WORK INSTRUCTIONS:
In the participant description below, why did the raters have to be native French speakers who reported being heterosexual? Answer in one to three sentences.

TEXT SEGMENT:
Twenty-seven Caucasian participants (15 men, 12 women) 22.1 ± 4.5 years of age (range, 17 – 34) were recruited from students and members of the staff of the University of Geneva, Switzerland. These participants served as raters in the main experiment. To avoid unwanted variability in attractiveness ratings due to language (Bresnahan, Ohashi, Nebashi, Liu, & Morinaga Shearman, 2002) and, possibly, sexual orientation, participants were required to be native speakers of French and to report being heterosexual. Participation was voluntary, and participants gave their informed written consent before starting the experiment.
Voice recordings of 30 Caucasian participants were used. These participants were distinct from the raters. Half of the speakers were males, and half were females (age: 22.9 ± 3.8 years; range 18 – 34 years). These individuals were also recruited mostly from students and members of the staff of the University of Geneva. All were French native speakers, heterosexual, and nonsmokers and declared not having a cold or illness on the day of voice recording or any speech impediment that would affect the way they naturally spoke. The voice recordings were a part of a larger experiment in which participants were also videotaped to create a database of voices and faces, the Geneva Attractiveness Database (GEAD; currently under development and soon to be released for academic research). Therefore, participants received compensation, either financially or by credits for the psychology course at the University, for their participation in the study.

EXCERPTED DATA:
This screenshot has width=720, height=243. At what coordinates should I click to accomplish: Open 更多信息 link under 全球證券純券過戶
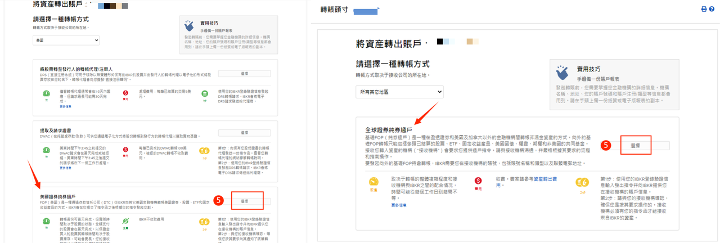click(399, 205)
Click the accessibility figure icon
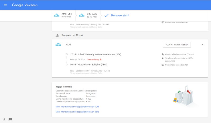This screenshot has width=211, height=123. (x=4, y=119)
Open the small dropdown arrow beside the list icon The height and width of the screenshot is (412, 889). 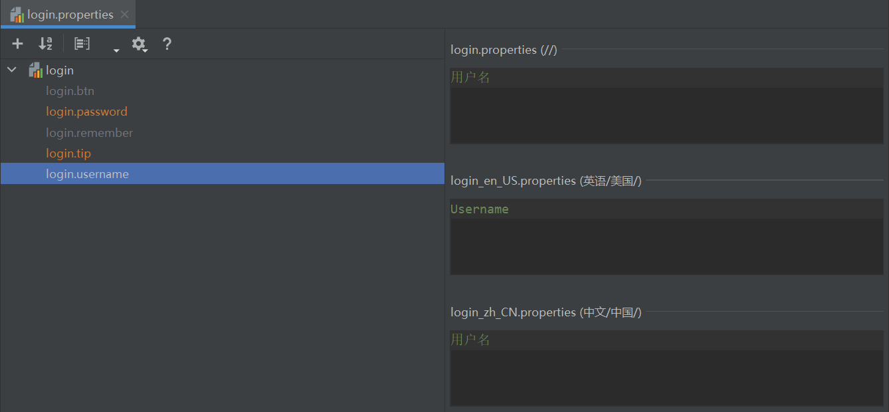tap(116, 50)
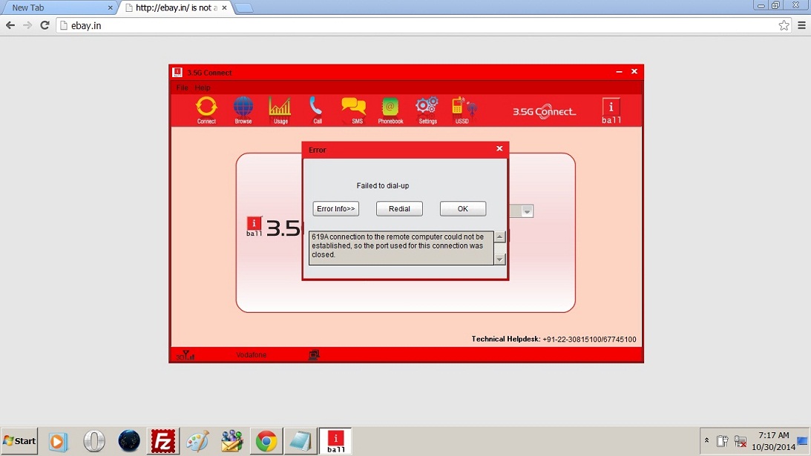
Task: Open FileZilla from the taskbar
Action: coord(161,441)
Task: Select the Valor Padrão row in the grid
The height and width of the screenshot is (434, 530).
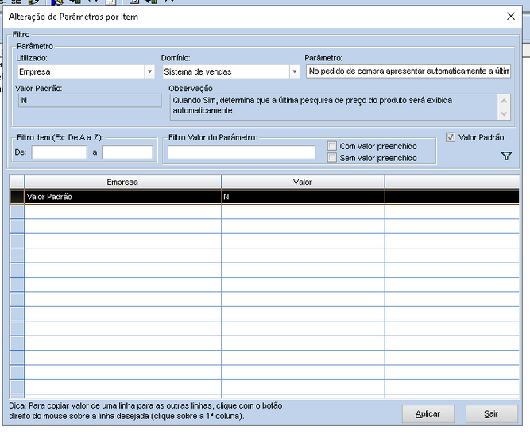Action: (122, 197)
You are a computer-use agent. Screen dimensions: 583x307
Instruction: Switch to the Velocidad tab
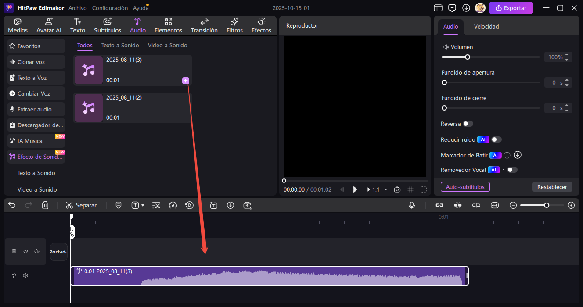(486, 26)
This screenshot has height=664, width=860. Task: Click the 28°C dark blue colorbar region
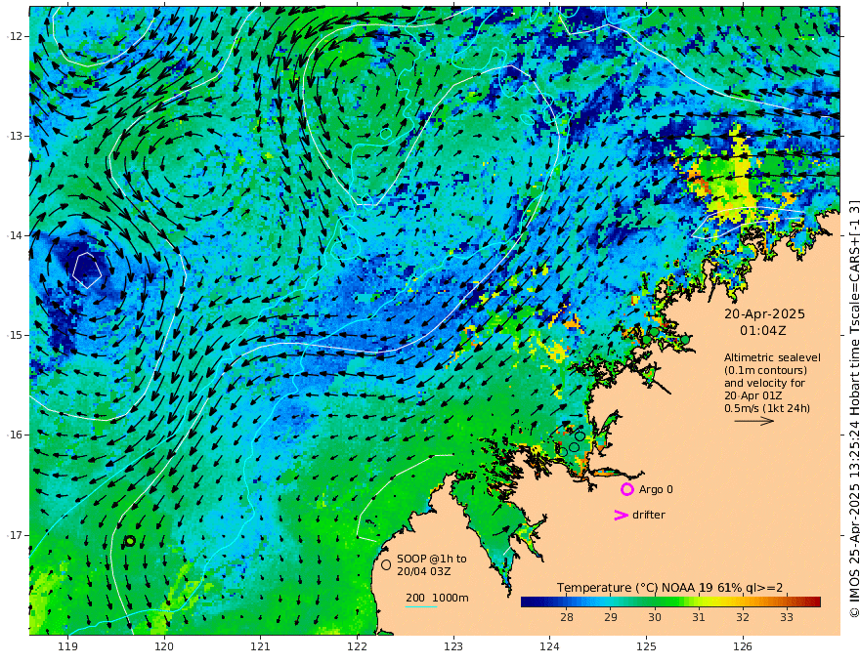point(567,602)
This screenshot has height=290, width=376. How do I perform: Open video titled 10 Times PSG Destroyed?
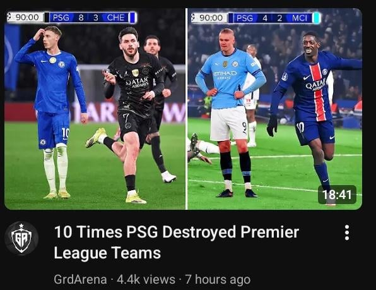tap(176, 242)
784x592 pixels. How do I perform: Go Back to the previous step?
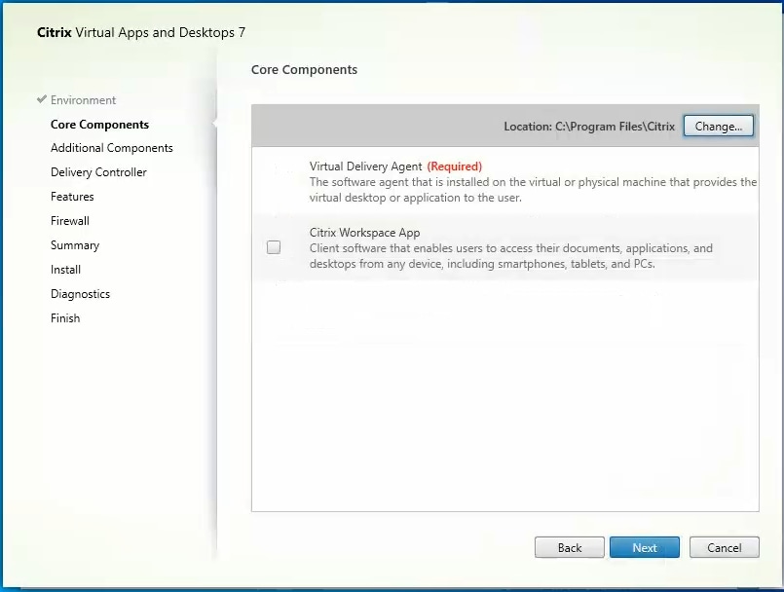click(570, 548)
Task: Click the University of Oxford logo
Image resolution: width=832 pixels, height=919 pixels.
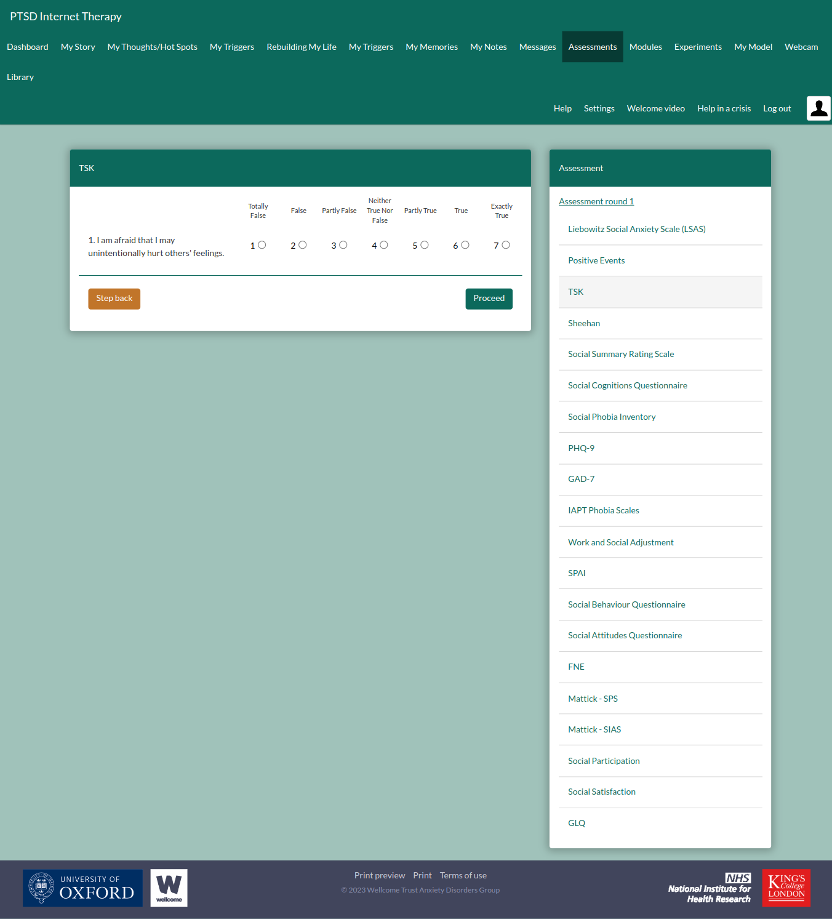Action: [82, 888]
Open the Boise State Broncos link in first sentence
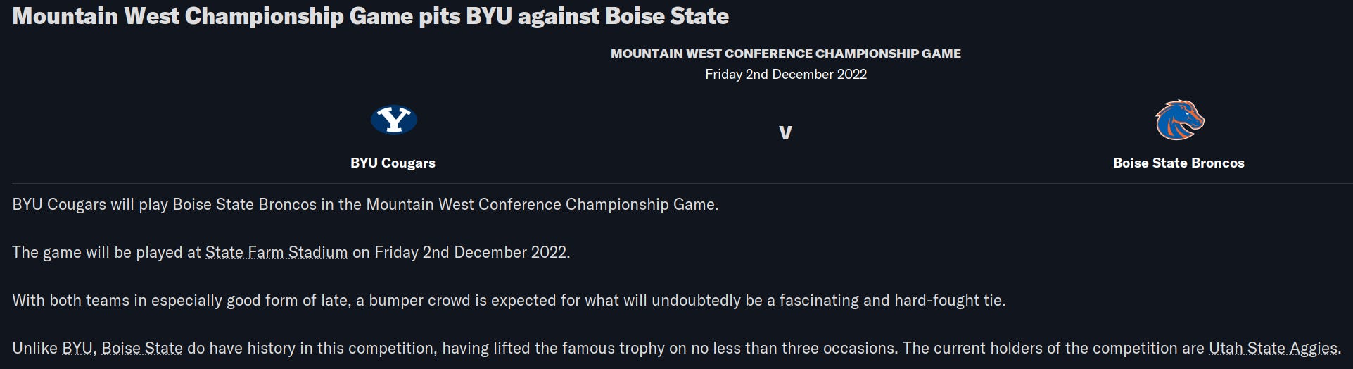This screenshot has height=369, width=1353. 244,204
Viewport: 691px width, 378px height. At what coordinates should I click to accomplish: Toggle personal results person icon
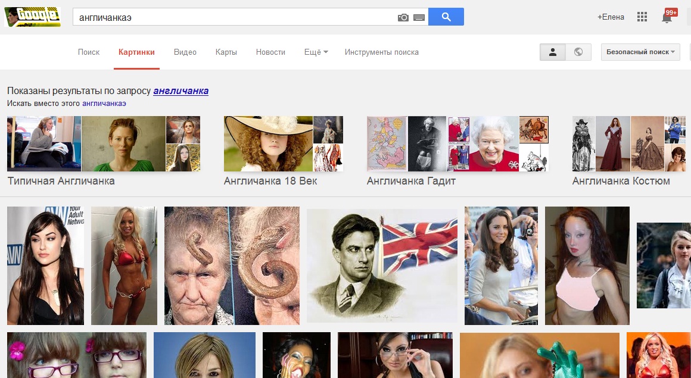click(x=552, y=52)
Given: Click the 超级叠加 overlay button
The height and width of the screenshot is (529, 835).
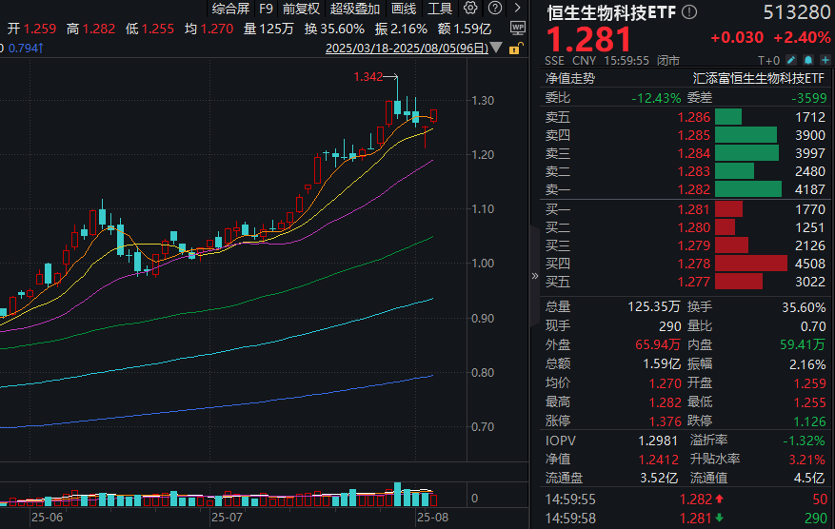Looking at the screenshot, I should coord(353,9).
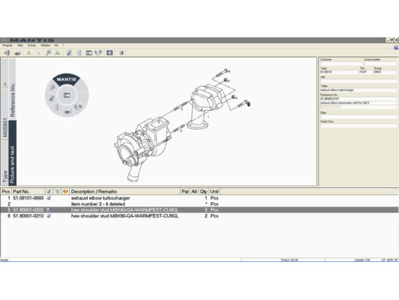Click the center picture icon in radial menu
Screen dimensions: 399x300
click(66, 95)
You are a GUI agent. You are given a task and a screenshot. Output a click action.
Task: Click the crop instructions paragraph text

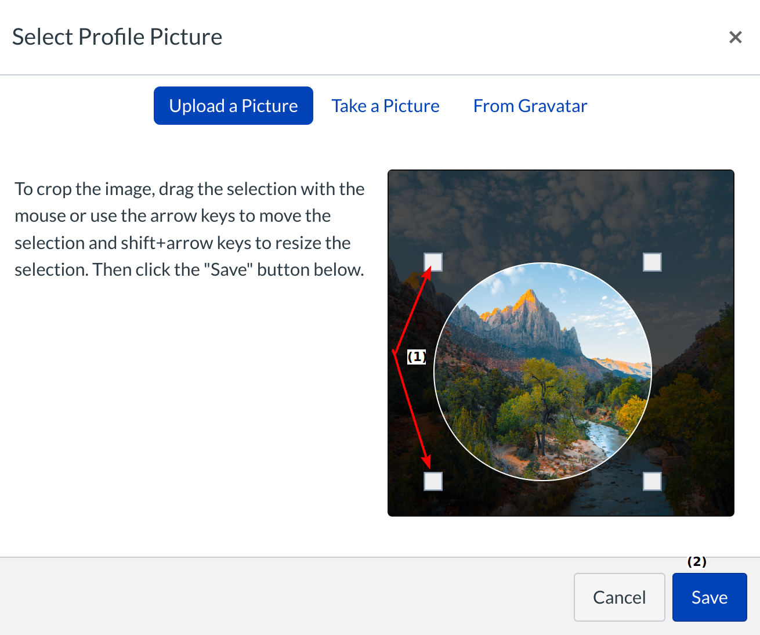pyautogui.click(x=189, y=229)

FULL SOLUTION:
The requirement was meant to avoid unwanted variability in the attractiveness ratings that could come from language and, possibly, from sexual orientation.